======== Given records ========

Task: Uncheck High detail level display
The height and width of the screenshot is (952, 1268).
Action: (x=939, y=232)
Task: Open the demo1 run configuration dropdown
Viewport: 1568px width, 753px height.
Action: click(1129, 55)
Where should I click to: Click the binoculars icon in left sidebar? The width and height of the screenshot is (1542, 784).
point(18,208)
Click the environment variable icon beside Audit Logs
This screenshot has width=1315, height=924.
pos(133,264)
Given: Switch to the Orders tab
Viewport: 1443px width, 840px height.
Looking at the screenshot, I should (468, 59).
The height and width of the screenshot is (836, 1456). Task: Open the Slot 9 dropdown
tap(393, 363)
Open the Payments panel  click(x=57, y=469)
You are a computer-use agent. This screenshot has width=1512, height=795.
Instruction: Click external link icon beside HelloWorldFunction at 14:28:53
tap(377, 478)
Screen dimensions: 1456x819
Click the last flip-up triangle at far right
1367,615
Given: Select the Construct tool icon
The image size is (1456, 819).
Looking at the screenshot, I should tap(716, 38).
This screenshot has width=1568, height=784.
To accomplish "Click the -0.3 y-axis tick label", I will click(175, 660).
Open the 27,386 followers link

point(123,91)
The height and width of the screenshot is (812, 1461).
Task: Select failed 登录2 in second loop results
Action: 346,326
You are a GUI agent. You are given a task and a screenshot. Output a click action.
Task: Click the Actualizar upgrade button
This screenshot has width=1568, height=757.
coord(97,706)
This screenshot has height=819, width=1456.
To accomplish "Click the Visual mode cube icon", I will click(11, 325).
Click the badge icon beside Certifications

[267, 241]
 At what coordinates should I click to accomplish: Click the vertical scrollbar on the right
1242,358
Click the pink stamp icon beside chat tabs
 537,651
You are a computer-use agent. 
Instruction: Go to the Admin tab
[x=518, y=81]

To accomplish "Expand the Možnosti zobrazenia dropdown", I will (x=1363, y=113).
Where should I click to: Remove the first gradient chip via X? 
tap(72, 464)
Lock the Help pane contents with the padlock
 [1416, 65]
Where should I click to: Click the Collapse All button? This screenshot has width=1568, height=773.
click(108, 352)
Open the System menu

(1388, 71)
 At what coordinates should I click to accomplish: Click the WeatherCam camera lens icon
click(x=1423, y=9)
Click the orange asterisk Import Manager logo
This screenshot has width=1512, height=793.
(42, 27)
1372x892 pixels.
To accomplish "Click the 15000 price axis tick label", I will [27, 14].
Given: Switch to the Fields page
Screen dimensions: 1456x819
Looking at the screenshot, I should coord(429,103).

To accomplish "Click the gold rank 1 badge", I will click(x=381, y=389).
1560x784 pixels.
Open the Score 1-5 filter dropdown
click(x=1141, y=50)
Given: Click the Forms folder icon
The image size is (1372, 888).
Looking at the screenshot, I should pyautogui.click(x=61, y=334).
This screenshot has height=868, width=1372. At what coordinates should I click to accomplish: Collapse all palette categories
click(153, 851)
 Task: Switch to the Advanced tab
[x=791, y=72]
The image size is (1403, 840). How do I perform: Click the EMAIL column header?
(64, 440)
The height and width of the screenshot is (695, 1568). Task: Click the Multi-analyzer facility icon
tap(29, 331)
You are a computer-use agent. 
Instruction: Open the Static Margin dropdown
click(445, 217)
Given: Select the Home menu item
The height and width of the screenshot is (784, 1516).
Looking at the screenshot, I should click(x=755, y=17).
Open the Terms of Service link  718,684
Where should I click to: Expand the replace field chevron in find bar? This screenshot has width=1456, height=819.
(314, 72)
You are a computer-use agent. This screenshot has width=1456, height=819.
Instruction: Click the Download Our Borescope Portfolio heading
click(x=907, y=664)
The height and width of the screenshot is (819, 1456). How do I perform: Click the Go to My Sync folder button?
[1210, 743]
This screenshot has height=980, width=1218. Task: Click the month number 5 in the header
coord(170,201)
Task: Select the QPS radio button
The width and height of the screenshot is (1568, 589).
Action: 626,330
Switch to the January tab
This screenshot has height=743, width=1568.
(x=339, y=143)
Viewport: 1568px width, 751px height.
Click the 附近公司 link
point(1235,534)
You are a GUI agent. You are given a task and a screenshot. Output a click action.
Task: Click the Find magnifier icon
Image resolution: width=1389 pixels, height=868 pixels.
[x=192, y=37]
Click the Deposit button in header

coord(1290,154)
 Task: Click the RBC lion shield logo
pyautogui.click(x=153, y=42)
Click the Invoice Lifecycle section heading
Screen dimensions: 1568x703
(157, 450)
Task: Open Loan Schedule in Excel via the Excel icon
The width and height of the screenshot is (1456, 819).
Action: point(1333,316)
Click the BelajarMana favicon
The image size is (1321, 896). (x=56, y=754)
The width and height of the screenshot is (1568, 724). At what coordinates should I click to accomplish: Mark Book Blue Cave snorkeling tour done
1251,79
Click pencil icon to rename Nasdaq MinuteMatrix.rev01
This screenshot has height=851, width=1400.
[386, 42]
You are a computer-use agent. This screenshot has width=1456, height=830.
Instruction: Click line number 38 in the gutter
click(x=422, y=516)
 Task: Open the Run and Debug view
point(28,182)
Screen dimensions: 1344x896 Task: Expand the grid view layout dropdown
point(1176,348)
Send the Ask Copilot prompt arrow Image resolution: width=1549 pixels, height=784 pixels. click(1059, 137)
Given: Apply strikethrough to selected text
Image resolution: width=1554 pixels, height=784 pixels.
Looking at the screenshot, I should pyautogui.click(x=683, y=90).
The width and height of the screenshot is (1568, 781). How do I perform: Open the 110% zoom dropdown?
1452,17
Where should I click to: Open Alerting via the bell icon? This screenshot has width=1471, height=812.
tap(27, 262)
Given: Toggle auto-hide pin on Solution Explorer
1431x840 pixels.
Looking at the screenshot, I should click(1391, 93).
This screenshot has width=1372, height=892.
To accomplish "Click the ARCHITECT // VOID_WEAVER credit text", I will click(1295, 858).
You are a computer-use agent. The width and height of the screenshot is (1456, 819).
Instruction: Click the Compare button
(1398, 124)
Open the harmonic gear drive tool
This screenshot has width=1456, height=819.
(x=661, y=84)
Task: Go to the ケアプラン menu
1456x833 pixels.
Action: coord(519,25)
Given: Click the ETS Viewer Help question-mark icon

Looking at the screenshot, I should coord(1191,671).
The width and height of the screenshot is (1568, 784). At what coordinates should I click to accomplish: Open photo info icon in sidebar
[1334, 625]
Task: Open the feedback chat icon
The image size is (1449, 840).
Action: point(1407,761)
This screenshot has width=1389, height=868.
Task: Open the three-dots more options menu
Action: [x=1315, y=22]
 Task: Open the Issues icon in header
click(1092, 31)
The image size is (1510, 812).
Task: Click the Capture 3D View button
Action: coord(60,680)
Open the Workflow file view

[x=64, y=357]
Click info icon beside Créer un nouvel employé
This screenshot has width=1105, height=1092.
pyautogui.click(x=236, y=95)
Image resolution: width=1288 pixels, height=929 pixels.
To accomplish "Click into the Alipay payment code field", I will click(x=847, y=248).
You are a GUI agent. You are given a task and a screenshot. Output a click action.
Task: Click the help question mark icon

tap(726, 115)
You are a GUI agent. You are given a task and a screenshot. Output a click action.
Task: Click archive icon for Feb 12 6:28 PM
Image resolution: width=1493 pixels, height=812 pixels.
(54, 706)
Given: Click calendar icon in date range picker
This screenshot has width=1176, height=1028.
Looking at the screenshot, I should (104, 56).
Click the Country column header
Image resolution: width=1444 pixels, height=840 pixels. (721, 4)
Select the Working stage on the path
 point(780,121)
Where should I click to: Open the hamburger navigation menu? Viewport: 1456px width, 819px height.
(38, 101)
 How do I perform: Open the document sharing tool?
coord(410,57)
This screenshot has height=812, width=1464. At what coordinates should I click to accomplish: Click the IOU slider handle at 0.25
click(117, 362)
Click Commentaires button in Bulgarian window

========

Among the records above, find the lines where the word "tick" appears and copy them.

To accomplish "Click the -0.3 y-axis tick label", I will click(175, 660).
To accomplish "Click the 15000 price axis tick label", I will [27, 14].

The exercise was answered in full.